Fig. 2: Application to the 2D Ising model.
figure 2

a The 2D square-lattice Ising model is composed of some spins, whose values can only take +1 and −1. Only adjacent spins can affect each other, e.g., the spin in the center and the spins pointed by arrows. b The computed average index (10 independent runs, error bar stands for the standard deviation) of phase transition of GDNB and three ML-based methods (supervised learning (SL): cyan triangles; prediction-based method (PBM): orange squares; learning by confusion (LBC): purple stars; GDNB: blue circles). The theoretical critical temperature (~2.3) is given by a red dashed line. c Hierarchical clustering results at T = 1.0, 2.3, and 5.0, respectively (red: +1; blue: −1). Rows and columns represent the significantly highly fluctuating spins and snapshots of MC simulations, respectively. d The schematic diagram of phase transition at different temperatures. The spins with high fluctuations and spins in the transition core are colored in gray and red, respectively. A giant component appears at T = 2.3.

Below we take the 10 × 10 Ising model (n = 100) as an example to apply the GDNB method. First, we used the Monte Carlo (MC) method to simulate the model at 41 different temperatures (or observation points m = 41, see Methods). The temperature T was increased from 1 to 5 with an interval of 0.1 (using the reduced unit J/kB, where kB is the Boltzmann constant), and 100 snapshots were generated under each temperature (s = 100). Figure 2b compares the index curve of the phase transition of GDNB and three machine learning-based methods (supervised learning (SL), prediction-based method (PBM) and learning by confusion (LBC), a detailed description of these methods can be found in Methods) on the Ising model (10 independent experiments for each).
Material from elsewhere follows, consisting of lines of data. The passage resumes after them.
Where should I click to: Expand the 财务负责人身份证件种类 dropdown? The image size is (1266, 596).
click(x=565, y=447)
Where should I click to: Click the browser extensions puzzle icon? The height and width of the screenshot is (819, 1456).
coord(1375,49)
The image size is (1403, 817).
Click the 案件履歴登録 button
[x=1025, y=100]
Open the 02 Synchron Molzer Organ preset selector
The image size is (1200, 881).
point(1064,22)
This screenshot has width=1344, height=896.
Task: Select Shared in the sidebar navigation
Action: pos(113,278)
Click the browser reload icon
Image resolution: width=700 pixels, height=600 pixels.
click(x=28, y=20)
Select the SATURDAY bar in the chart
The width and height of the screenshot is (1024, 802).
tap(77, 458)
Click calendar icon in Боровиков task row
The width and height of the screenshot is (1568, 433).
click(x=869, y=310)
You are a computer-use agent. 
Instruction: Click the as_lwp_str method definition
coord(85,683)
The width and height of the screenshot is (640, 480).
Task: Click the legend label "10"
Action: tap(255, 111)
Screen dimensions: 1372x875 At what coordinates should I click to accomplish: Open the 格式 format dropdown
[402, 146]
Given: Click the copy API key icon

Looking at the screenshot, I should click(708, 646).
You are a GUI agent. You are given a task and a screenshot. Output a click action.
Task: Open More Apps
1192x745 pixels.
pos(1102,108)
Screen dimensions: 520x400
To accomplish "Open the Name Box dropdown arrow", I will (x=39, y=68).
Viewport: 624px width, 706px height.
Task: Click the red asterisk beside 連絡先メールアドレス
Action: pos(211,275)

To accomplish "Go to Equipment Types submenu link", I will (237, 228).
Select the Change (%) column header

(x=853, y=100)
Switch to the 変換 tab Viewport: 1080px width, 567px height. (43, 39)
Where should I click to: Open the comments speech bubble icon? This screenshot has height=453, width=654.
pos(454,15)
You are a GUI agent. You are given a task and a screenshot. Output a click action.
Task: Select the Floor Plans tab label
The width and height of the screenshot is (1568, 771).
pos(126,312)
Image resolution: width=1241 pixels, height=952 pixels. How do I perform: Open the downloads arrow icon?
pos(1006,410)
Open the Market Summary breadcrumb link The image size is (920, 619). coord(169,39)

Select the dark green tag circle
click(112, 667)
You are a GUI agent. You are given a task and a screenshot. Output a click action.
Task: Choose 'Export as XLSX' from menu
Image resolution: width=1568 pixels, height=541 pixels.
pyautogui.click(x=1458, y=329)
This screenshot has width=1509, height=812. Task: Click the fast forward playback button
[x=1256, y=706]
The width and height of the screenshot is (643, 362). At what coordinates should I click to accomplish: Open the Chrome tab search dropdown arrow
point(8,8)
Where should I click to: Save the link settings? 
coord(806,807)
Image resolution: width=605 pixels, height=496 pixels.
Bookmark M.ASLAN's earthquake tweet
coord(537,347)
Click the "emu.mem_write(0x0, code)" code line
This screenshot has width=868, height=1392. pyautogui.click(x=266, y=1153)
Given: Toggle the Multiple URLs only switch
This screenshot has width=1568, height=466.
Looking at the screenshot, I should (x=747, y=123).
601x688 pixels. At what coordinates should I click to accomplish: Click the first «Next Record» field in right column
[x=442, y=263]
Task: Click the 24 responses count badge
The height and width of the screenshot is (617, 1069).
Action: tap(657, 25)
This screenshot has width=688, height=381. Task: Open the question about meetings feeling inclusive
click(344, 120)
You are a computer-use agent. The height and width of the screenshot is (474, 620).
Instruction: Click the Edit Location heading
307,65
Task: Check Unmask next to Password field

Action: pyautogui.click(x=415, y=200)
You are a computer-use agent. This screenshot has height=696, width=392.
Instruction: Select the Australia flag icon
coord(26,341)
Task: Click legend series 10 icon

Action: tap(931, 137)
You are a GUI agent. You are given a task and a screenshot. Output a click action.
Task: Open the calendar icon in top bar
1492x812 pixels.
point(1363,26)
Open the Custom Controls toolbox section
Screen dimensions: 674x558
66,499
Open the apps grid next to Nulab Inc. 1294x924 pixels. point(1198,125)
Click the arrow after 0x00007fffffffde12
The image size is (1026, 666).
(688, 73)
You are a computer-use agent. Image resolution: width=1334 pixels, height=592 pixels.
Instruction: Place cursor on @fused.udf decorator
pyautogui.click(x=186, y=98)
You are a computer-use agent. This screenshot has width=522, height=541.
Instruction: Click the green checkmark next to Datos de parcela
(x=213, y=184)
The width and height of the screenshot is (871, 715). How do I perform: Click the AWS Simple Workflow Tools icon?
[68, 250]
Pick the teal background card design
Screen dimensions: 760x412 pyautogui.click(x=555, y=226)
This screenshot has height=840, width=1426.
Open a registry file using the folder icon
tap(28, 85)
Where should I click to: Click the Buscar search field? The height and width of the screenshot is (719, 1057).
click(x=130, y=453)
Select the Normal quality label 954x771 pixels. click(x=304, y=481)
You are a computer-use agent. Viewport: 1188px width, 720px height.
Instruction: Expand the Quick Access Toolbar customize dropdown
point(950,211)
It can be seen that the critical temperature (\({T}_{c}\)) predicted by GDNB (the maximum of its index) agrees with the theoretical value33 (about 2.3, red dashed line), while the critical temperatures predicted by SL and PBM are 2.1, lower than the theoretical value. The critical temperature predicted by LBC (the local maximum of its index) is also consistent with the theoretical value, but it requires prior knowledge to exclude the larger local maxima at both ends (see Methods). Next, we clarify how the GDNB method works. As shown in Fig. 2c, d, at low temperatures (e.g., T = 1), there are fewer spins selected as candidates, and the correlations between these candidates are not strong. While at high temperatures (e.g., T = 5), although the fluctuations are significantly high, the dynamics of these spins are not related. In contrast, when the temperature is 2.3, there is a large group of spins that not only show abnormally large fluctuations, but also have a strong correlation within the group, which can serve as a giant component percolating the entire system (Fig. 2d).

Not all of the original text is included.